Work to be completed: Convert every line of the data below into a Markdown table with the columns No. and Line, numbering the rows and skipping any blank lines. Leave the pictures out of your answer.

Data shown:
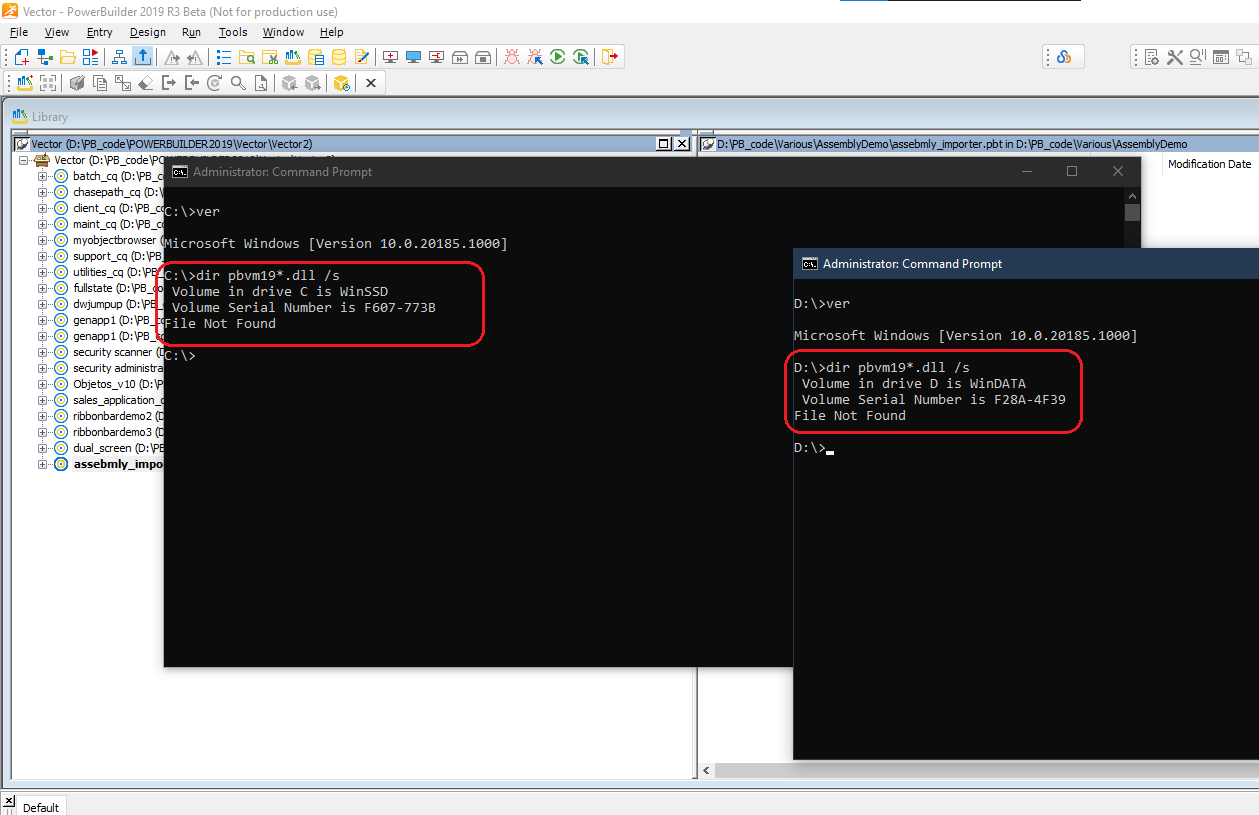This screenshot has height=815, width=1259.
Task: Click the X icon in library toolbar
Action: 370,83
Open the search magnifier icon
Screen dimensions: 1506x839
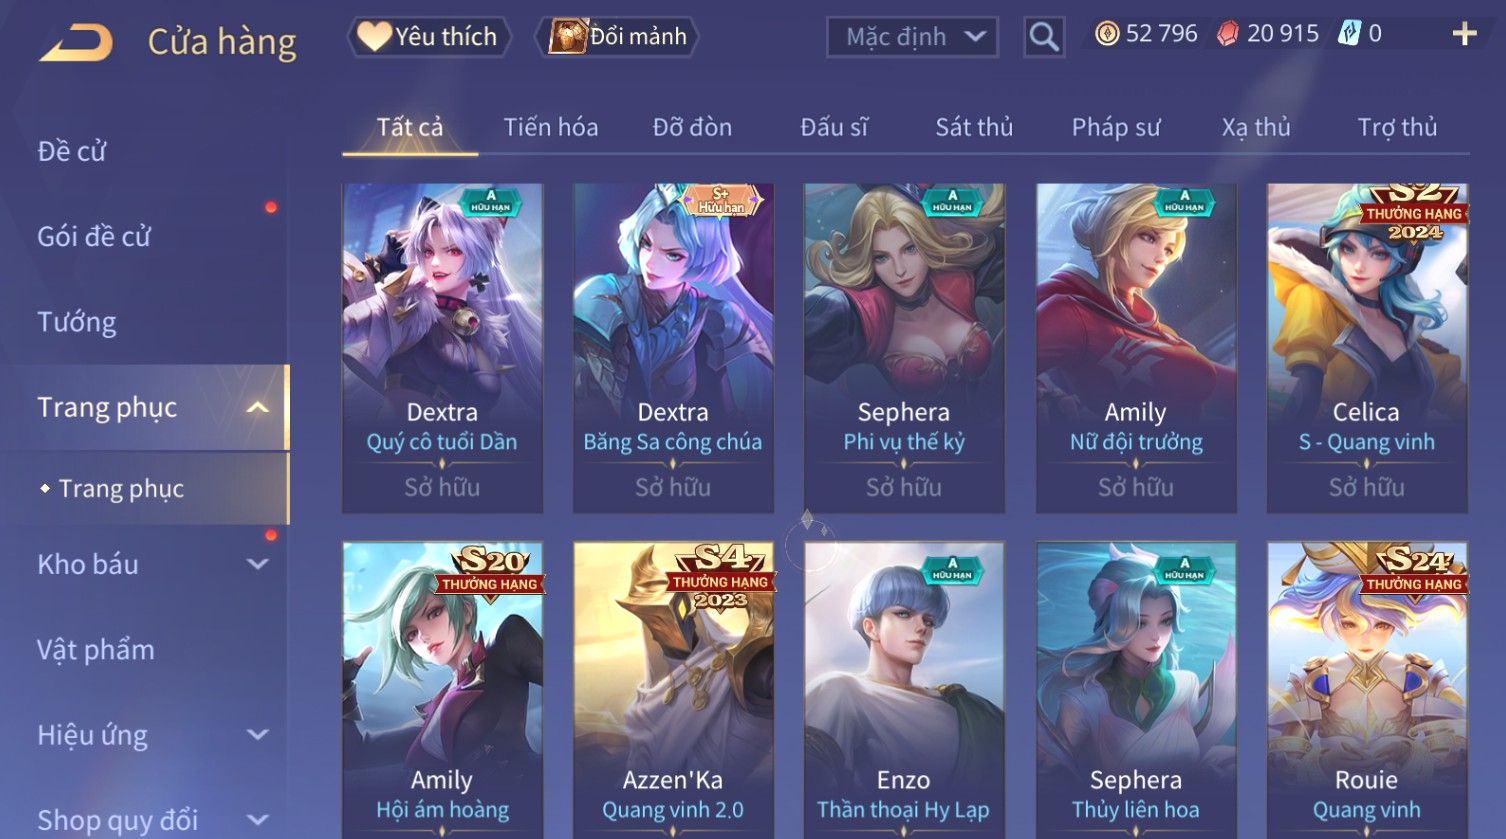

Written reply:
| No. | Line |
|---|---|
| 1 | This screenshot has height=815, width=1259. |
| 2 | Task: Click the X icon in library toolbar |
| 3 | Action: 370,83 |
| 4 | Open the search magnifier icon |
| 5 | Screen dimensions: 1506x839 |